147 stars 65 forks source link

Return the cluster that was used in the query execution as response metadata #465

Closed 0x726f closed 3 days ago

0x726f commented 2 weeks ago

We run several Trino clusters behind the gateway and would like the ability to store which cluster was used in query execution for each specific request on the client side.

Our client side stores a whole bunch of more useful metadata about each query executed within our application, so it makes sense for us to store all the metadata in one place.

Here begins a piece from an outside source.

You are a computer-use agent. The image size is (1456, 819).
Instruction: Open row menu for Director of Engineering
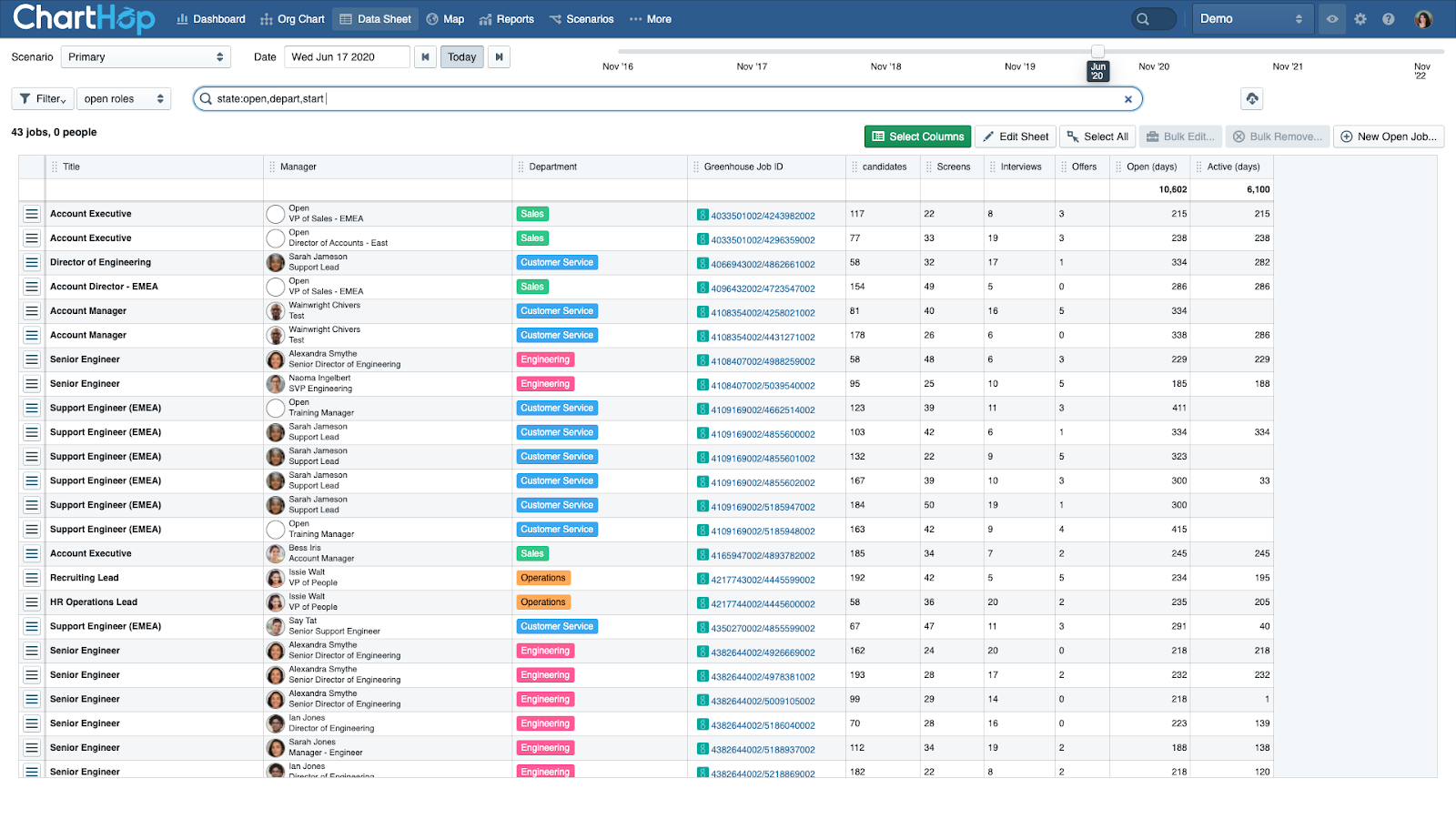(x=32, y=262)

We're planning on exposing this information back to the client using HTTP response headers. I see that the Gateway code already unpacks the response header from the downstream requests and sends them back to the client; I presume that we'll just have to modify the code to also add the cluster name to the header

yuokada commented 2 weeks ago

That sounds good. But, there are cases that system administrators would like to conceal cluster names, I think. So, it's better to make it configurable whether we can expose cluster names or not.

harishnelakurthi commented 2 weeks ago

@yuokada - I have made this change configurable. Can I get a PR review on this please? https://github.com/trinodb/trino-gateway/pull/466

yuokada commented 2 weeks ago

Thanks. It looks good to me. ✅

harishnelakurthi commented 2 weeks ago

@yuokada - can you approve the PR please?

yuokada commented 2 weeks ago

I'm just a user of Trino. Sorry, I have no power to approve your PR.

Anyway, you need to first sign CLA to merge your PR. https://github.com/trinodb/trino-gateway/pull/466#issuecomment-2344544475

mosabua commented 2 weeks ago

I'm not convinced that using the HTTP headers and just add the cluster name for now is the right approach. If we add that now we probably end up with more and more requests to add all sorts of other data as HTTPS headers. I'm wondering if it would be better to find an encapsulating entity, maybe a session cookie or something else to just passed back and then individual users can stuff whatever they want into that without us having to adjust code. In fact I think this already might work as desired with the cookie based routing or it would be possible to adjust at least. wdyt @willmostly

harishnelakurthi commented 2 weeks ago

@mosabua - Not sure if I followed completely. Can you please point me the code on where the destination cluster info stuffed in the cookie today? Thanks!